> SHORT PROBLEM: Can you render every line of the items below as a JSON list of strings, one string per line, with blank lines omitted?

[start]

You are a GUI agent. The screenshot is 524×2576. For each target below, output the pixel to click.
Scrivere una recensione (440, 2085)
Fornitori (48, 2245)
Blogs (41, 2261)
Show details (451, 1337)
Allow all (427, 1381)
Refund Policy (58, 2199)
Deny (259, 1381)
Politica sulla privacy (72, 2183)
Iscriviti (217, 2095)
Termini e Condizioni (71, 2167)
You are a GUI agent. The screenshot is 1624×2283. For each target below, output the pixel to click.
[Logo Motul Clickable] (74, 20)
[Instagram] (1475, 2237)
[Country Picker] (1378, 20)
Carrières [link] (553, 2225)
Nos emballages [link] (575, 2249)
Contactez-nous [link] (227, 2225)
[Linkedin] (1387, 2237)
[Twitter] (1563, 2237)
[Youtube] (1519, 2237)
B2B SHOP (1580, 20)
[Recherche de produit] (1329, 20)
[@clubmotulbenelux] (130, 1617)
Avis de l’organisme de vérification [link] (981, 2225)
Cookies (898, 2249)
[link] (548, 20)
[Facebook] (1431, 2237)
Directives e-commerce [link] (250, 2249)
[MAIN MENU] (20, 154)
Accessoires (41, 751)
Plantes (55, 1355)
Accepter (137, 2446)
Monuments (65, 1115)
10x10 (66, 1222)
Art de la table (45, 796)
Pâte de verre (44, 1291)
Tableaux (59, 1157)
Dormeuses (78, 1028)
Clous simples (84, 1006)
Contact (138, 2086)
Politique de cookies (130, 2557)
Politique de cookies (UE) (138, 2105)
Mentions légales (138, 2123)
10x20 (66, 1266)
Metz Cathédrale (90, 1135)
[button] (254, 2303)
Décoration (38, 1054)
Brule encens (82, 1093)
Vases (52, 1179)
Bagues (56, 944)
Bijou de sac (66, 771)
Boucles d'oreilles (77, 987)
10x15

[end]

> ANSWER FOR THE TASK:
[
  "You are a GUI agent. The screenshot is 524×2576. For each target below, output the pixel to click.",
  "Scrivere una recensione (440, 2085)",
  "Fornitori (48, 2245)",
  "Blogs (41, 2261)",
  "Show details (451, 1337)",
  "Allow all (427, 1381)",
  "Refund Policy (58, 2199)",
  "Deny (259, 1381)",
  "Politica sulla privacy (72, 2183)",
  "Iscriviti (217, 2095)",
  "Termini e Condizioni (71, 2167)",
  "You are a GUI agent. The screenshot is 1624×2283. For each target below, output the pixel to click.",
  "[Logo Motul Clickable] (74, 20)",
  "[Instagram] (1475, 2237)",
  "[Country Picker] (1378, 20)",
  "Carrières [link] (553, 2225)",
  "Nos emballages [link] (575, 2249)",
  "Contactez-nous [link] (227, 2225)",
  "[Linkedin] (1387, 2237)",
  "[Twitter] (1563, 2237)",
  "[Youtube] (1519, 2237)",
  "B2B SHOP (1580, 20)",
  "[Recherche de produit] (1329, 20)",
  "[@clubmotulbenelux] (130, 1617)",
  "Avis de l’organisme de vérification [link] (981, 2225)",
  "Cookies (898, 2249)",
  "[link] (548, 20)",
  "[Facebook] (1431, 2237)",
  "Directives e-commerce [link] (250, 2249)",
  "[MAIN MENU] (20, 154)",
  "Accessoires (41, 751)",
  "Plantes (55, 1355)",
  "Accepter (137, 2446)",
  "Monuments (65, 1115)",
  "10x10 (66, 1222)",
  "Art de la table (45, 796)",
  "Pâte de verre (44, 1291)",
  "Tableaux (59, 1157)",
  "Dormeuses (78, 1028)",
  "Clous simples (84, 1006)",
  "Contact (138, 2086)",
  "Politique de cookies (130, 2557)",
  "Politique de cookies (UE) (138, 2105)",
  "Mentions légales (138, 2123)",
  "10x20 (66, 1266)",
  "Metz Cathédrale (90, 1135)",
  "[button] (254, 2303)",
  "Décoration (38, 1054)",
  "Brule encens (82, 1093)",
  "Vases (52, 1179)",
  "Bagues (56, 944)",
  "Bijou de sac (66, 771)",
  "Boucles d'oreilles (77, 987)",
  "10x15"
]